Do you expect tax rates to be higher when you retire than they are right now? Do you think you will be earning more at retirement than you do today?

If you’ve answered yes, you should probably opt for a Roth 401(k) if your employer offers one.

The difference between Roth and traditional 401(k)s isn’t particularly complicated, observes Certified Financial Planner Todd Rustman, the president of GR Capital Asset Management LLC in Newport Beach, Calif. It boils down to this, he says:

  • With a traditional 401(k), contributions are made up of pre-tax dollars, the account grows on a tax-deferred basis and you pay tax on the account when you withdraw the money. That can take place as early as age 59 1/2, or as late as age 70 1/2.
  • With a Roth 401(k), what goes into the account are after-tax dollars. Your contributions will be taxed at current rates, for the years when contributions are made, and when you take the money, again, no earlier than age 59 1/2 with a required minimum distribution by 70 1/2, all of the money comes out tax-free.

According to employee benefits consultant Hewitt Associates, 29% of companies currently offer a Roth 401(k) to their employees, up from only 19% in 2008. This is according to responses Hewitt received from 146 employers last November and December.

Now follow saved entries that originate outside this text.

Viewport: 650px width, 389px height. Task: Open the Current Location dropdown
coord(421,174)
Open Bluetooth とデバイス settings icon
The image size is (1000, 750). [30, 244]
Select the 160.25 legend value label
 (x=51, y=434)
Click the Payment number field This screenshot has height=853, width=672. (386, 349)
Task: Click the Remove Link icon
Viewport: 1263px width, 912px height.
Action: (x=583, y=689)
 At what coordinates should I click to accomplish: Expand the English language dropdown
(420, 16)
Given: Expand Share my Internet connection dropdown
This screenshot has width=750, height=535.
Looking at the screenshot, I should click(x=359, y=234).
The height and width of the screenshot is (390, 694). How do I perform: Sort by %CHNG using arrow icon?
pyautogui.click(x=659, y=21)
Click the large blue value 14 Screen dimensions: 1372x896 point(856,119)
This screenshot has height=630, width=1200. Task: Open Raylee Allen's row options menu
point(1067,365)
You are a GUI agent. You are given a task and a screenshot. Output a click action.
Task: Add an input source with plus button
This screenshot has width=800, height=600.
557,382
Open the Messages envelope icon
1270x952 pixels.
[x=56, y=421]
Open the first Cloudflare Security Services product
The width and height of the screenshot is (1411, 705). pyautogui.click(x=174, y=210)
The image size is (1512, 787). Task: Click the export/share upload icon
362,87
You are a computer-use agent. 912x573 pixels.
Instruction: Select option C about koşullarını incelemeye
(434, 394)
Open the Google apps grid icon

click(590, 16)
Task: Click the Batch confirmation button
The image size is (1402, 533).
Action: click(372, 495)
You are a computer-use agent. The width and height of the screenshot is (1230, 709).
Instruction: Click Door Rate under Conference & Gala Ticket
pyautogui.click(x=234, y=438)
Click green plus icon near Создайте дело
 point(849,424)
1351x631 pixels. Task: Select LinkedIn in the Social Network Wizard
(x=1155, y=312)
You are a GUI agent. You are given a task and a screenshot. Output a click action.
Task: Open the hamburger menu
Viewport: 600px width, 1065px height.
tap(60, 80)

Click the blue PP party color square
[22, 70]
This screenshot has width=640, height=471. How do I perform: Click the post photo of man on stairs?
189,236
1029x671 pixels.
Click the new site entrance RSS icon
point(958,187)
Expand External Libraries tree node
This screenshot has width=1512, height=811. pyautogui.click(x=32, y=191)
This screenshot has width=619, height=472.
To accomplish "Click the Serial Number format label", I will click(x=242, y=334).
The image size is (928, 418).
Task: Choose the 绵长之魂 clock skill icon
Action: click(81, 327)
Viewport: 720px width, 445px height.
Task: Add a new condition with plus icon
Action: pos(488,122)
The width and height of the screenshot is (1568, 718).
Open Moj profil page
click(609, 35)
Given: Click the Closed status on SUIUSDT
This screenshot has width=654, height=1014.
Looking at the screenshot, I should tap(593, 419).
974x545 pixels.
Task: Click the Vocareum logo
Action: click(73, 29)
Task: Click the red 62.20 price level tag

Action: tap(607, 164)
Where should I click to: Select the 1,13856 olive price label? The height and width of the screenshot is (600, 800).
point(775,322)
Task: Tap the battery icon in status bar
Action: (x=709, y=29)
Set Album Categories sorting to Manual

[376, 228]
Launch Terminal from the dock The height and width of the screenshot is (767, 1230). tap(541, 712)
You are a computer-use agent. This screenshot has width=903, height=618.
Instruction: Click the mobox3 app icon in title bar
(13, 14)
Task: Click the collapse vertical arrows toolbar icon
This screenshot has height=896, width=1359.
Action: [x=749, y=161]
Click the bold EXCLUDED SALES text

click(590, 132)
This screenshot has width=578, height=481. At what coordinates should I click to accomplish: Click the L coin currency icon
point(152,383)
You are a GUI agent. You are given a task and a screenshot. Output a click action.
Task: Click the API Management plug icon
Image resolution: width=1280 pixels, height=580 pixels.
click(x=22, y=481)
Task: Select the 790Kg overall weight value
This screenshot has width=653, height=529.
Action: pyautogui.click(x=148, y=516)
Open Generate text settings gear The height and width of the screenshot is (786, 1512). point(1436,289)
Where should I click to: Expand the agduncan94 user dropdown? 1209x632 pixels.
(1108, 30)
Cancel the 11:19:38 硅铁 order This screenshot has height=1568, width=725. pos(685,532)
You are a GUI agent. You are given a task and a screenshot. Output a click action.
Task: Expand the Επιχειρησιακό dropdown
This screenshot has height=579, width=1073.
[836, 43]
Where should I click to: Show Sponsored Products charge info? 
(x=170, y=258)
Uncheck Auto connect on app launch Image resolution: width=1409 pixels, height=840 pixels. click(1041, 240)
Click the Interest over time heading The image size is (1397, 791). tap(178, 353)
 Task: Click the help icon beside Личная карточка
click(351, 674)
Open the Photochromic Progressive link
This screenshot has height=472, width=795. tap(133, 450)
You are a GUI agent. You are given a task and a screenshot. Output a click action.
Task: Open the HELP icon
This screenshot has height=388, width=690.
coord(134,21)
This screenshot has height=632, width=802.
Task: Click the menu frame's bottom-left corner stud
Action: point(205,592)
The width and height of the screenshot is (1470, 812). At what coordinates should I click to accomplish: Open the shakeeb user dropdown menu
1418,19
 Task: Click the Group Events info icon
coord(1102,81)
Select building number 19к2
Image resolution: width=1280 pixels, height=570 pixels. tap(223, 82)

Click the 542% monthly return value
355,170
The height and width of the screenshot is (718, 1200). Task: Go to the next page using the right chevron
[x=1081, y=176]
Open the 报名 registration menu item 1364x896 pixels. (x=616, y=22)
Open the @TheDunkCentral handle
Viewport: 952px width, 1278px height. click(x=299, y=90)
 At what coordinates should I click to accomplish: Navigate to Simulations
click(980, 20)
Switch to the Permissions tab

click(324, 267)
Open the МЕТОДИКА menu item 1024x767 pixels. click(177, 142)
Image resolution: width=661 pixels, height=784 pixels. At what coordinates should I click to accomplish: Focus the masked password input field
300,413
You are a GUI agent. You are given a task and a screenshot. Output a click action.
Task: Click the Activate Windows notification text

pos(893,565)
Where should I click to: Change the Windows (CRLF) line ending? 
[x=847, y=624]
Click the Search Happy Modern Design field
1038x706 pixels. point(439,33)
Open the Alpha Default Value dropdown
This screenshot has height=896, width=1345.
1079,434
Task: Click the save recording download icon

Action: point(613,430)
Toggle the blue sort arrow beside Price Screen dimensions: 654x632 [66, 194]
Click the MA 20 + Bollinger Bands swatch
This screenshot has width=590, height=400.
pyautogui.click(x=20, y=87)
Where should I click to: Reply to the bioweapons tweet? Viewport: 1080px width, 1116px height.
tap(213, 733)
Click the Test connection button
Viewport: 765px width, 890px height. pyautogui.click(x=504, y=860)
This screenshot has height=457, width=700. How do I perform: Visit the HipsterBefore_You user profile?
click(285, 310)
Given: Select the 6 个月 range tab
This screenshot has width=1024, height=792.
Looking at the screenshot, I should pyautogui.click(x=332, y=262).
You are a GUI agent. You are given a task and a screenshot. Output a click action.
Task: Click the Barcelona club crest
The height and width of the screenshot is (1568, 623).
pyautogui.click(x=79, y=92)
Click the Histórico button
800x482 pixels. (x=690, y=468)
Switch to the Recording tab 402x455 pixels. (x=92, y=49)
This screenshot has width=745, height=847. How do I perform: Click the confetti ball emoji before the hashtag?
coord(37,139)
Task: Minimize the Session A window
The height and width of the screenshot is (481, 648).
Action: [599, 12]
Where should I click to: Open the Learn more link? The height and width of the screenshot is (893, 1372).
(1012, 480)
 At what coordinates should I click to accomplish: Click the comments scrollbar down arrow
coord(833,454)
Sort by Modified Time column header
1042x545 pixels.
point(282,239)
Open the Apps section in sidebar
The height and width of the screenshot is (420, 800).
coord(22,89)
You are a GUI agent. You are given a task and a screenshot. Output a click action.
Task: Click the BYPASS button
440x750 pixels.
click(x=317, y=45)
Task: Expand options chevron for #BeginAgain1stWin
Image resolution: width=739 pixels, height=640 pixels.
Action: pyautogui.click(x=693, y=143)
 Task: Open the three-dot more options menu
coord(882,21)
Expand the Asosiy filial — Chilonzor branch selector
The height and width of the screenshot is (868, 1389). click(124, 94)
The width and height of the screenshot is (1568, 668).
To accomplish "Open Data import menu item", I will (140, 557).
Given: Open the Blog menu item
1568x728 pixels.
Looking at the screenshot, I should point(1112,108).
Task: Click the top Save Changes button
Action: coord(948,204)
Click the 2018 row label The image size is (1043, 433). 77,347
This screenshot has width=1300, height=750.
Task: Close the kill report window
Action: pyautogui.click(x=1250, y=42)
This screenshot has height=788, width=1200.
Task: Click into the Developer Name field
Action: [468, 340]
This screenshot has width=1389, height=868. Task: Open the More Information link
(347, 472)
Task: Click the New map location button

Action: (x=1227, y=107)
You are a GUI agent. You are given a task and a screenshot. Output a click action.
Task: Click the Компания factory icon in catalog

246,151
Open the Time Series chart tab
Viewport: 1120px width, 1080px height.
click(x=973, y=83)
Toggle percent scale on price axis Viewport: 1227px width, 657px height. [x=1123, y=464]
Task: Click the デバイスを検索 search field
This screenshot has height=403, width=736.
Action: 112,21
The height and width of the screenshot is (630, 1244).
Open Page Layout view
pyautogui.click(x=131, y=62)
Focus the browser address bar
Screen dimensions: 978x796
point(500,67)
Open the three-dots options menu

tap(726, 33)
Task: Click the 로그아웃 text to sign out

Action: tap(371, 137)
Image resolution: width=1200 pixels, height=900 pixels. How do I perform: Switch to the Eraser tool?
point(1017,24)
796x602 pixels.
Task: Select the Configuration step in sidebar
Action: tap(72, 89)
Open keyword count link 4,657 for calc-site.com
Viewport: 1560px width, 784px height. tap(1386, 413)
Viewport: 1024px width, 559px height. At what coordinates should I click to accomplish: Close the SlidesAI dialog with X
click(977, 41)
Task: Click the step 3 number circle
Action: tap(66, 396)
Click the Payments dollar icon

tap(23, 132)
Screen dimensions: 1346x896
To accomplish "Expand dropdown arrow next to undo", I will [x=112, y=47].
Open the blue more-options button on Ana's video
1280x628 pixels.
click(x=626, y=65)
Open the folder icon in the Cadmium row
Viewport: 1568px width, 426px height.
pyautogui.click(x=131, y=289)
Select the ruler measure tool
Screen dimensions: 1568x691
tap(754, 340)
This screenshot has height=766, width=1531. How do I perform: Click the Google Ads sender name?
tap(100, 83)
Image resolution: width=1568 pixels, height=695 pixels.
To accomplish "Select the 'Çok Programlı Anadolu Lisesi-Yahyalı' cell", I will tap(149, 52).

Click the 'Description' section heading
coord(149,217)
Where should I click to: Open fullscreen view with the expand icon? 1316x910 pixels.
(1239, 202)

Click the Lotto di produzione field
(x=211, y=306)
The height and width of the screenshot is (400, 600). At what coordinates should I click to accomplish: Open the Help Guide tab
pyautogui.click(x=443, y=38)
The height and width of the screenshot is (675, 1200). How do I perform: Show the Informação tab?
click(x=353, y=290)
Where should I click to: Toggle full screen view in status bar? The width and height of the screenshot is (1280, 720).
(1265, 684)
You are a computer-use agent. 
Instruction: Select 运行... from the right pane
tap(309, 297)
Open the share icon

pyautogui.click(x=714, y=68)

Among those companies that do not currently offer a Roth 401(k) alongside a traditional 401(k) option, 12% said they are very likely to do so in 2009, Hewitt says, adding that where companies still do not offer a Roth, lack of evidence of significant employee usage has been the main obstacle.

Given its advantages to younger workers in particular, the problem most likely comes down to how well workers understand the Roth option, first launched in early 2006.

As Hewitt explains in its recent report, entitled “Hot Topics in Retirement,” participants who believe they are in a lower tax bracket now than they will be at the time they retire—which is generally the case for younger employees, as well as many others—may find Roth 401(k) accounts to be advantageous.

People should also ask themselves “Will taxes be higher now or when I retire?” says Rustman.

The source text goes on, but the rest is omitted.